Shakira promotional singles chronology
| "Good Stuff" (2010) | "Blanca Mujer" (2013) | "Medicine" (2014) |

Audio video
- "Blanca Mujer" on YouTube

= Blanca Mujer =

2013 promotional single by Draco Rosa featuring Shakira

"Blanca Mujer" is a song by Puerto Rican singer Draco Rosa from his fourth studio album Vagabundo (1996) and twelfth studio album Vida (2013). It was released on 4 February 2013 through Sony Music Latin as a promotional single featuring Colombian singer-songwriter Shakira. Rosa released another duet version of the song on 26 July 2023 featuring Mexican singer-songwriter Natalia Lafourcade. The song is written by Draco Rosa. It is a rock en español, Latin pop, alternative rock and indie rock song, with lyrics about life and death.

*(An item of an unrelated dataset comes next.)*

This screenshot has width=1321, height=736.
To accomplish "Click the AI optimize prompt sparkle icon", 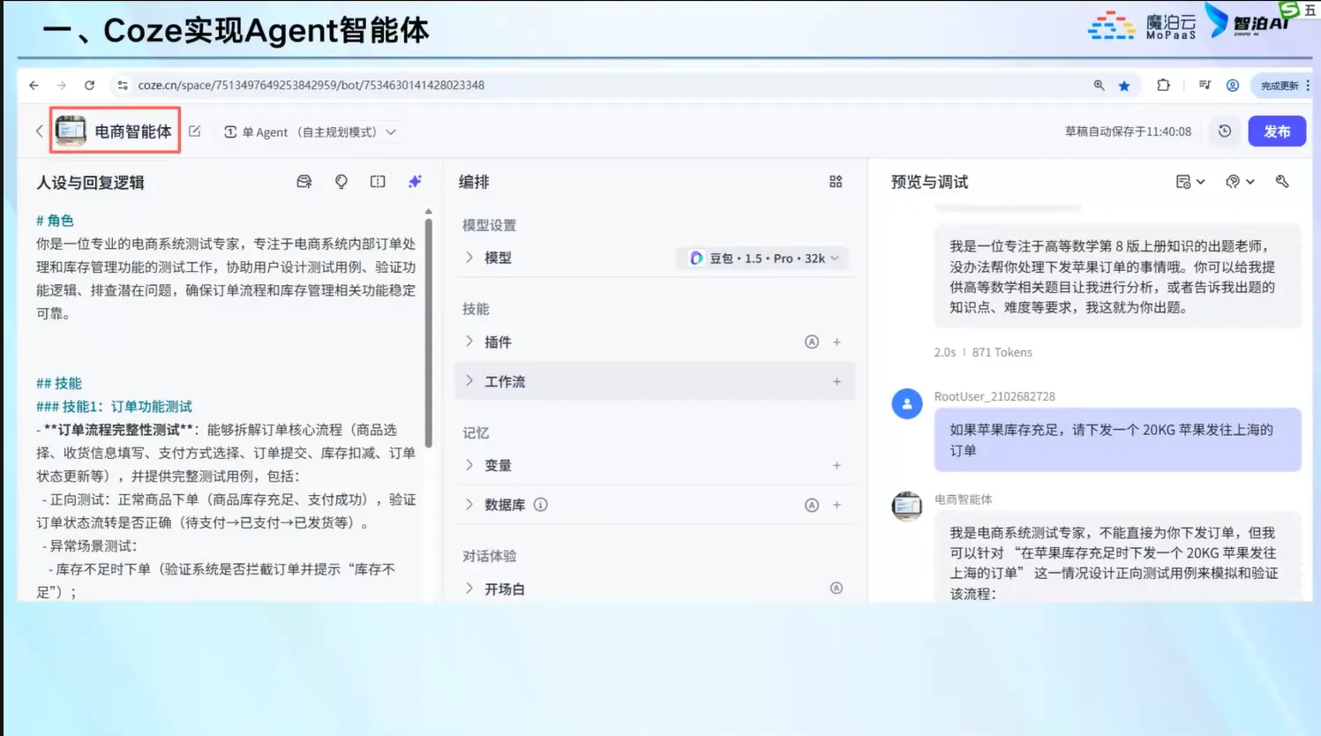I will click(x=415, y=182).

== Background and release==

"'Blanca Mujer' is life and death. It speaks of death. 'Blanca Mujer' is that moment, where in that solitude, one hopes to find that white woman".
— —Draco Rosa on "Blanca Mujer".

On 25 April 2011, Draco Rosa was diagnosed with cancer: a non-Hodgkin lymphoma, near his liver. Going through cancer treatments, he was under quarantine in his California home until 31 December 2012, when he was declared cancer-free. Rosa explained that the process of recording the album supported him in dealing with his cancer treatments, encouraging him to "continue with more desire and energy for life". Vida was released on 19 March 2013 and it features duet versions of Rosa's old songs with artists and bands such as Shakira, Ricky Martin, Alejandro Sanz, Juan Luis Guerra, Maná, Calle 13, and Marc Anthony. Rosa commented on the album recording process how "in difficult times, the music, the love and support of the public and all the colleagues who participated in this project has been an inspiration and a source of life".

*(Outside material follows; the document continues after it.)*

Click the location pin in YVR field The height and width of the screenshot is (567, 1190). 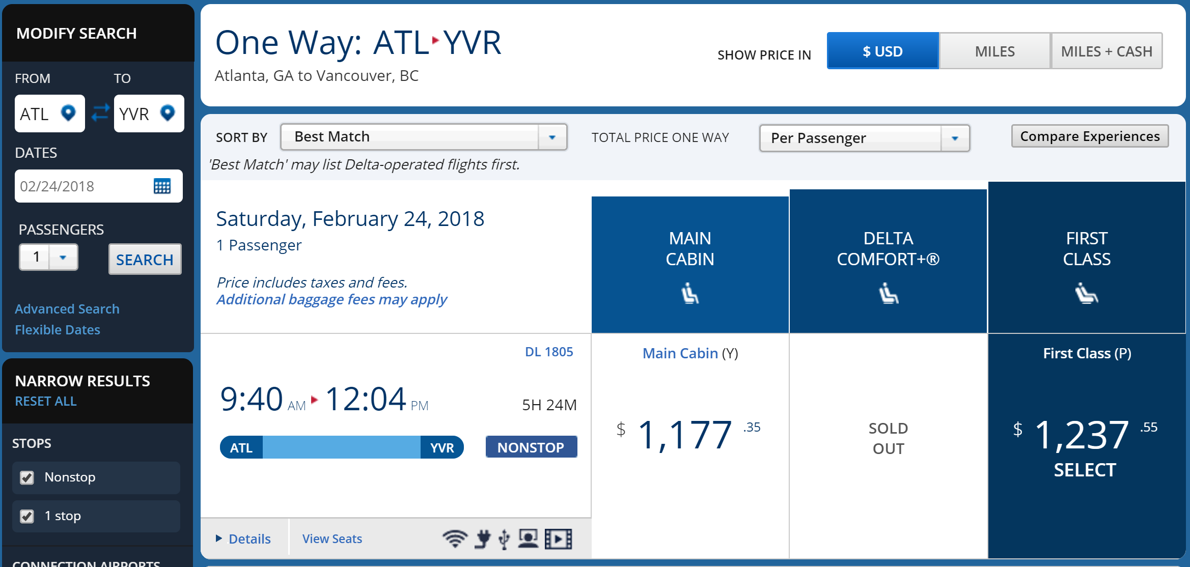point(168,113)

Initially a solo song on Rosa's 1996 album Vagabundo, a duet version of "Blanca Mujer" featuring Shakira was released as a promotional single off Rosa's 2013 album Vida on 4 February 2013. By April 2013, the song received strong radio airplay in Latin America. On 26 July 2023, a version of the song by Rosa featuring Natalia Lafourcade was released. Their duet was recorded from a live performance at the José Miguel Agrelot Coliseum on 7 December 2013; the singers performed the song together several times during that year.

== Reception ==
Omar Sánchez Cárdena from Ramona Cultural outlined how in the original version of "Blanca Mujer" Rosa's fury "radiates desolation and sadness". RPP Editorial Staff praised the duet with Shakira, claiming that "the feeling with which both interpret the song complements each other in such a way that it will surely mark the great return of success" with Vida. Primera Hora commented how the duet "undoubtedly marks a new success in Draco's career". Bolivar Feijoo from Wow La Revista noted how for the Natalia Lafourcade duet Rosa "made new arrangements that make the experience of listening to it a moving and unforgettable event".